In conclusion, this study demonstrated that CAR, including both CARAUCg and CARAUCi, moderated the association between depressive symptoms and adolescent violent outcomes. The findings suggest that the CAR should be investigated further as a potential biological marker for violence in adolescents with high levels of depressive symptoms.
Financial support
Data from RADAR Young (Research on Adolescent Development And Relationships) were used. RADAR has been financially supported by main grants from the Netherlands Organisation for Scientific Research (NWO; GB-MAGW 480-03-005, GB-MAGW 480-08-006), and Stichting Achmea Slachtoffer en Samenleving (SASS), a grant from the NWO to the Consortium Individual Development (CID; 024.001.003), and various other grants from the NWO, the VU University Amsterdam, and Utrecht University. The first author of this study (R. Yu) is funded by a Rubicon Research Fellowship (446-15-002) from the NWO. The last author of this study (S. Fazel) is funded by the Wellcome Trust Senior Research Fellowship (202836/Z/16/Z).

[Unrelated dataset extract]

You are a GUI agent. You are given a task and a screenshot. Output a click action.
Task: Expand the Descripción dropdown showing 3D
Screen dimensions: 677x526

The funders of this research had no role in the study design, analysis and interpretation of data, writing the report, or in the decision to submit the paper for publication.
Conflict of interest
None.
Ethical standards
The authors assert that all procedures contributing to this work comply with the ethical standards of the relevant national and institutional committees on human experimentation and with the Helsinki Declaration of 1975, as revised in 2008.